## MATERIAL FOR THIS EXERCISE

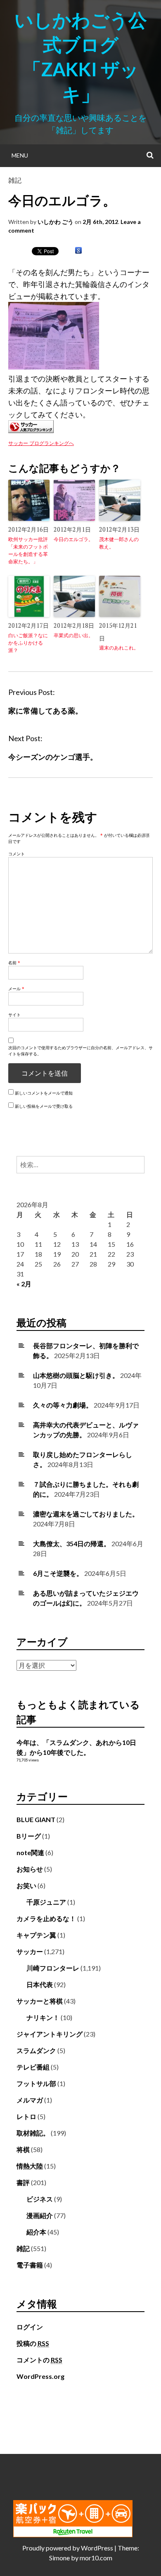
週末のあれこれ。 (119, 648)
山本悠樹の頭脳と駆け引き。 (76, 1375)
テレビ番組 (33, 2067)
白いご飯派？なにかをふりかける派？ (28, 642)
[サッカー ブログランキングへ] (31, 430)
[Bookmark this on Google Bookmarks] (78, 251)
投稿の (33, 2343)
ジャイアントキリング (50, 2034)
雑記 (14, 180)
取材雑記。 (33, 2133)
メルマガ (30, 2100)
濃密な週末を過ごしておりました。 (86, 1514)
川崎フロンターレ (52, 1968)
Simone (59, 2558)
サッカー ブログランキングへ (41, 443)
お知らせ (30, 1869)
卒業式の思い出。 (73, 635)
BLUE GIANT (36, 1819)
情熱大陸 (30, 2166)
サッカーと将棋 (40, 2001)
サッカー (30, 1951)
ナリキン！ (42, 2017)
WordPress (97, 2548)
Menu (20, 155)
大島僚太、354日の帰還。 (71, 1543)
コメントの (39, 2360)
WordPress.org (40, 2376)
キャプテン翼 (36, 1935)
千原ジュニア (46, 1902)
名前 (14, 962)
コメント (16, 854)
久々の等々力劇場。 (62, 1405)
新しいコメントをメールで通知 (44, 1093)
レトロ (26, 2116)
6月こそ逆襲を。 (58, 1573)
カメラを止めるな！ (46, 1918)
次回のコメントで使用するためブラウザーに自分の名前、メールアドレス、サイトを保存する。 (80, 1051)
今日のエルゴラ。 (73, 539)
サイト (14, 1014)
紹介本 (36, 2232)
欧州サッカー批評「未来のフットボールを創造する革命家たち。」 (28, 550)
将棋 (23, 2149)
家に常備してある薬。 (45, 710)
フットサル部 (36, 2083)
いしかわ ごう (55, 221)
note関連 (30, 1852)
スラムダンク (36, 2050)
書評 (23, 2182)
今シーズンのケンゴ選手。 (52, 756)
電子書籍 (30, 2265)
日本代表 (39, 1984)
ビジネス (39, 2199)
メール (16, 988)
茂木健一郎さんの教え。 (119, 543)
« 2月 (24, 1284)
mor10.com (96, 2558)
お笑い (26, 1885)
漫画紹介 (39, 2215)
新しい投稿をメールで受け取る (44, 1106)
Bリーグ (29, 1836)
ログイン (30, 2327)
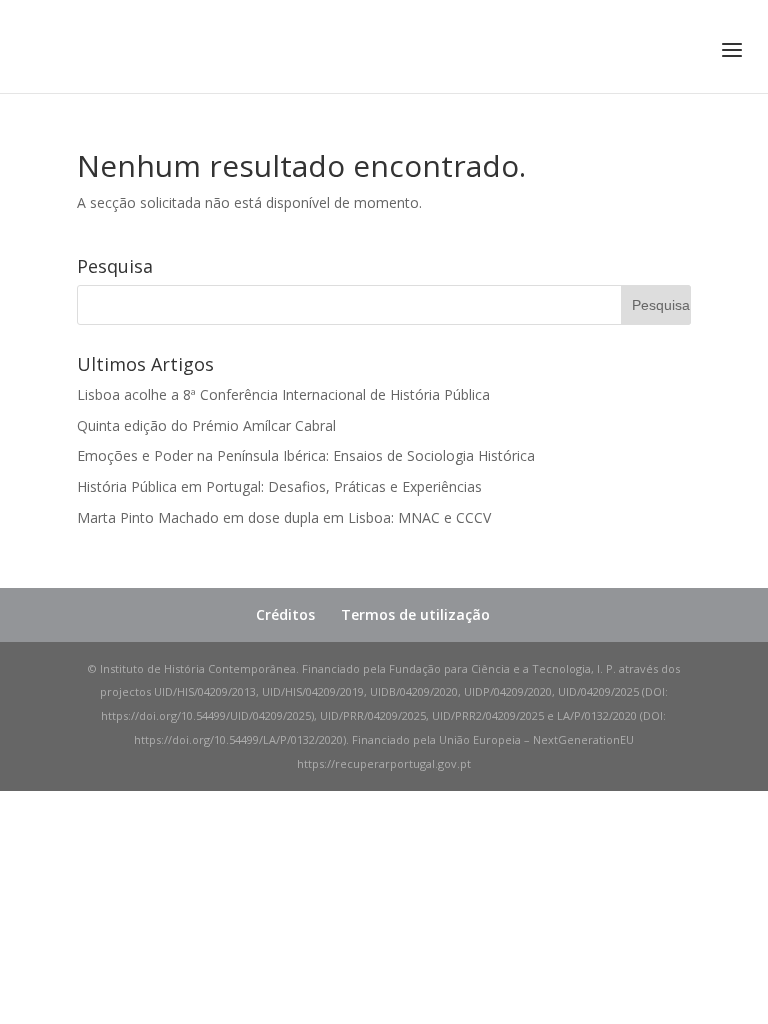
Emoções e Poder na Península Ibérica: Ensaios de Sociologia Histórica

## TASK TO CARRY OUT
The entries above are to be reproduced exactly, with the pictures dropped.

## RESULT FOR THIS EXERCISE
週末のあれこれ。 (119, 648)
山本悠樹の頭脳と駆け引き。 (76, 1375)
テレビ番組 (33, 2067)
白いご飯派？なにかをふりかける派？ (28, 642)
[サッカー ブログランキングへ] (31, 430)
[Bookmark this on Google Bookmarks] (78, 251)
投稿の (33, 2343)
ジャイアントキリング (50, 2034)
雑記 (14, 180)
取材雑記。 (33, 2133)
メルマガ (30, 2100)
濃密な週末を過ごしておりました。 (86, 1514)
川崎フロンターレ (52, 1968)
Simone (59, 2558)
サッカー ブログランキングへ (41, 443)
お知らせ (30, 1869)
卒業式の思い出。 (73, 635)
BLUE GIANT (36, 1819)
情熱大陸 (30, 2166)
サッカーと将棋 (40, 2001)
サッカー (30, 1951)
ナリキン！ (42, 2017)
WordPress (97, 2548)
Menu (20, 155)
大島僚太、354日の帰還。 (71, 1543)
コメントの (39, 2360)
WordPress.org (40, 2376)
キャプテン翼 (36, 1935)
千原ジュニア (46, 1902)
名前 (14, 962)
コメント (16, 854)
久々の等々力劇場。 (62, 1405)
新しいコメントをメールで通知 (44, 1093)
レトロ (26, 2116)
6月こそ逆襲を。 (58, 1573)
カメラを止めるな！ (46, 1918)
次回のコメントで使用するためブラウザーに自分の名前、メールアドレス、サイトを保存する。 (80, 1051)
今日のエルゴラ。 (73, 539)
サイト (14, 1014)
紹介本 (36, 2232)
欧州サッカー批評「未来のフットボールを創造する革命家たち。」 (28, 550)
将棋 (23, 2149)
家に常備してある薬。 (45, 710)
フットサル部 (36, 2083)
いしかわ ごう (55, 221)
note関連 (30, 1852)
スラムダンク (36, 2050)
書評 (23, 2182)
今シーズンのケンゴ選手。 (52, 756)
電子書籍 (30, 2265)
日本代表 (39, 1984)
ビジネス (39, 2199)
メール (16, 988)
茂木健一郎さんの教え。 (119, 543)
« 2月 (24, 1284)
mor10.com (96, 2558)
お笑い (26, 1885)
漫画紹介 (39, 2215)
新しい投稿をメールで受け取る (44, 1106)
Bリーグ (29, 1836)
ログイン (30, 2327)
Emoções e Poder na Península Ibérica: Ensaios de Sociologia Histórica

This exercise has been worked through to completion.